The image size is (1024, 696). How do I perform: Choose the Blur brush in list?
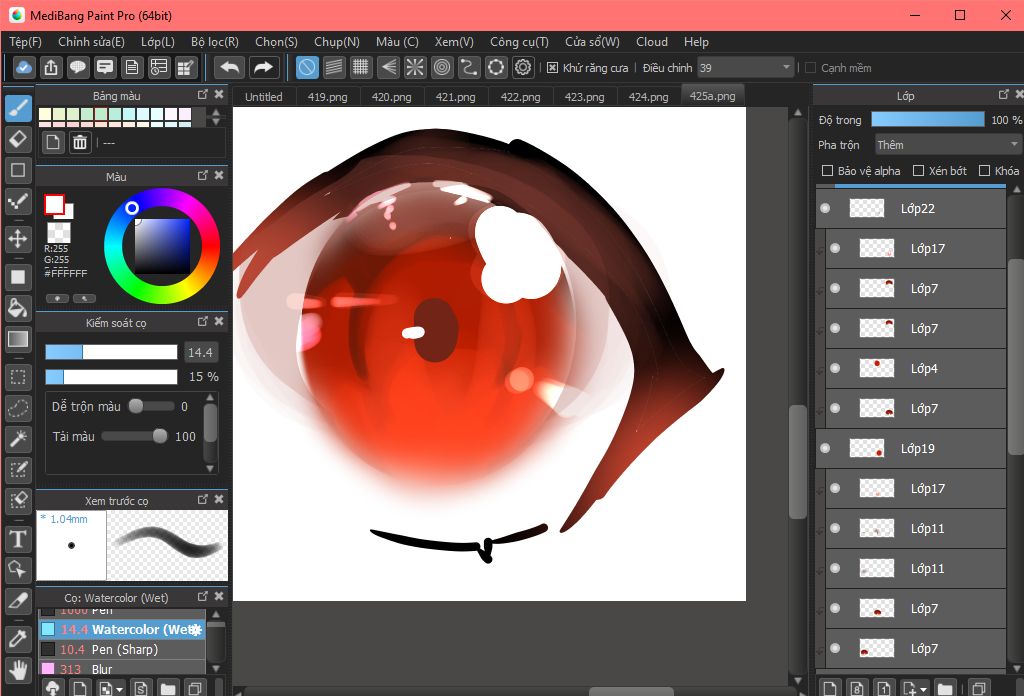[x=101, y=669]
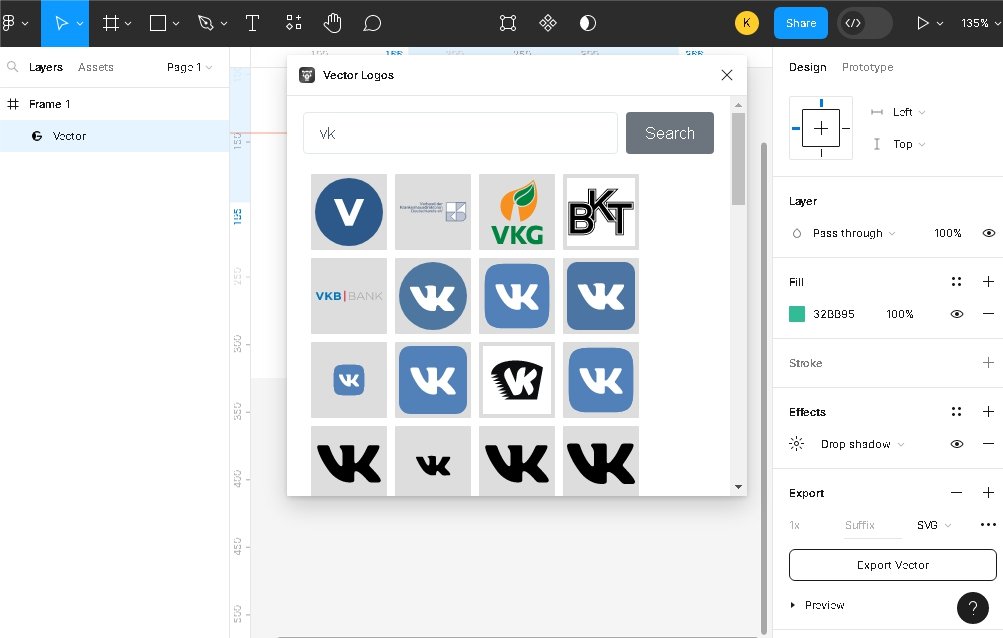The image size is (1003, 638).
Task: Click the green fill color swatch
Action: [797, 314]
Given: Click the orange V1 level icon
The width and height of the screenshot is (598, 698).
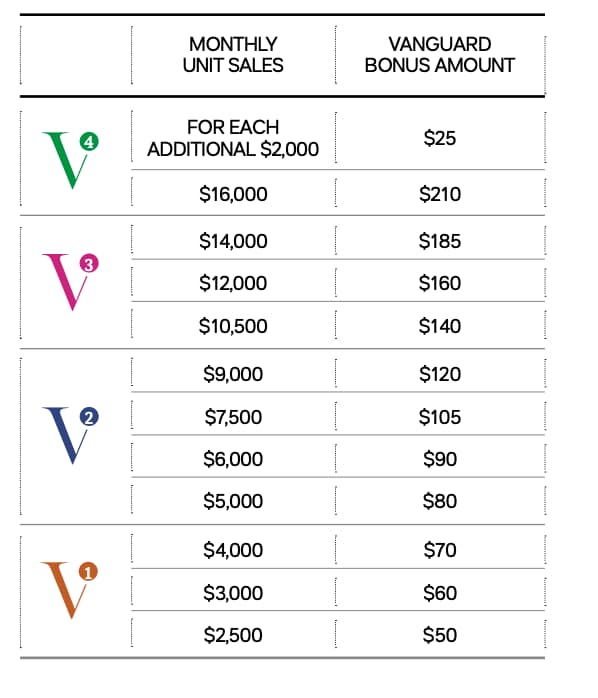Looking at the screenshot, I should point(69,590).
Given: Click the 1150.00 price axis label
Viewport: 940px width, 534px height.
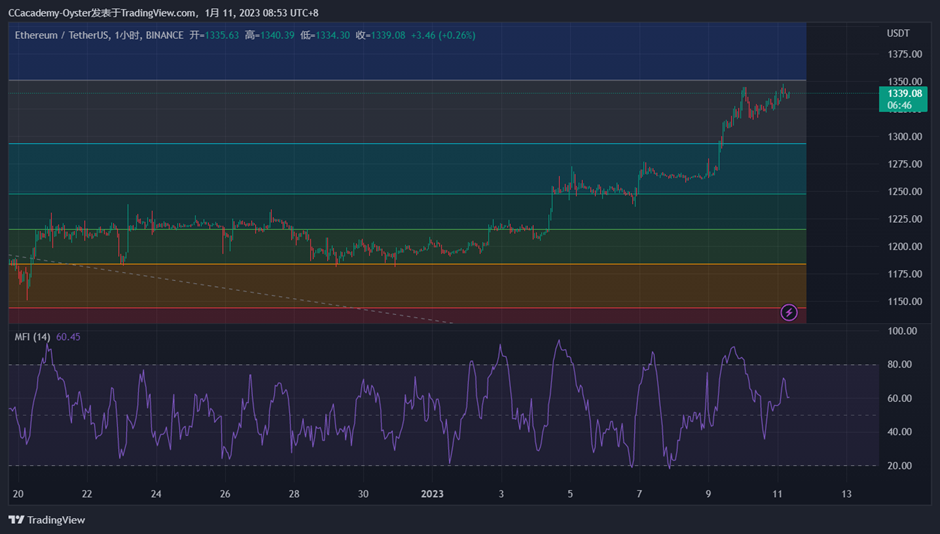Looking at the screenshot, I should (x=904, y=302).
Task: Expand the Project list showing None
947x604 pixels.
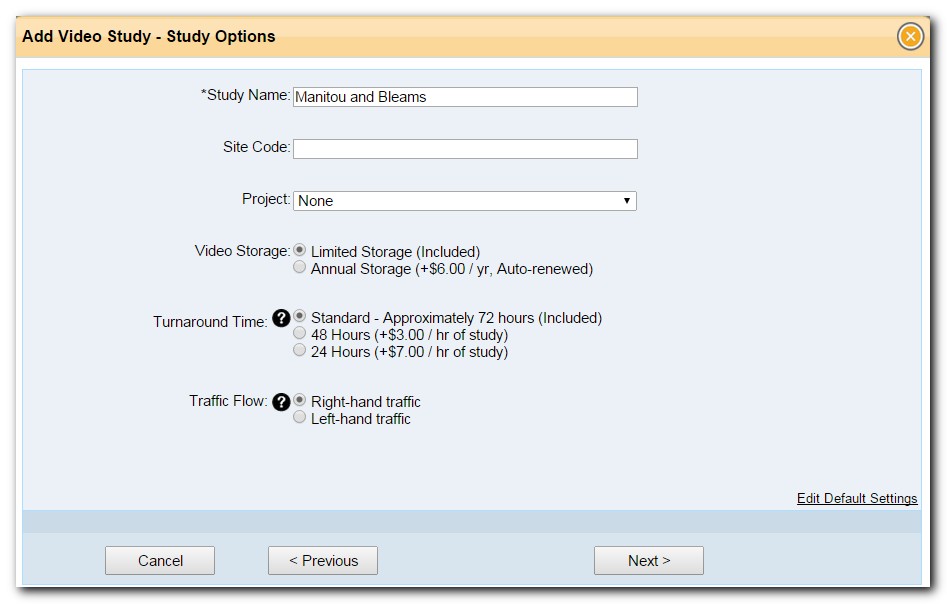Action: [x=463, y=200]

Prompt >>
Reproduce the listing exactly, images omitted.

Output of the exercise >>
The image size is (1024, 696). How do I perform: Choose the Blur brush in list?
[x=101, y=669]
The image size is (1003, 638).
Task: Click the green fill color swatch
Action: [797, 314]
Given: Click the orange V1 level icon
The width and height of the screenshot is (598, 698).
Looking at the screenshot, I should point(69,590).
Given: Click the 1150.00 price axis label
Viewport: 940px width, 534px height.
Looking at the screenshot, I should (x=904, y=302).
Task: Expand the Project list showing None
947x604 pixels.
Action: [x=463, y=200]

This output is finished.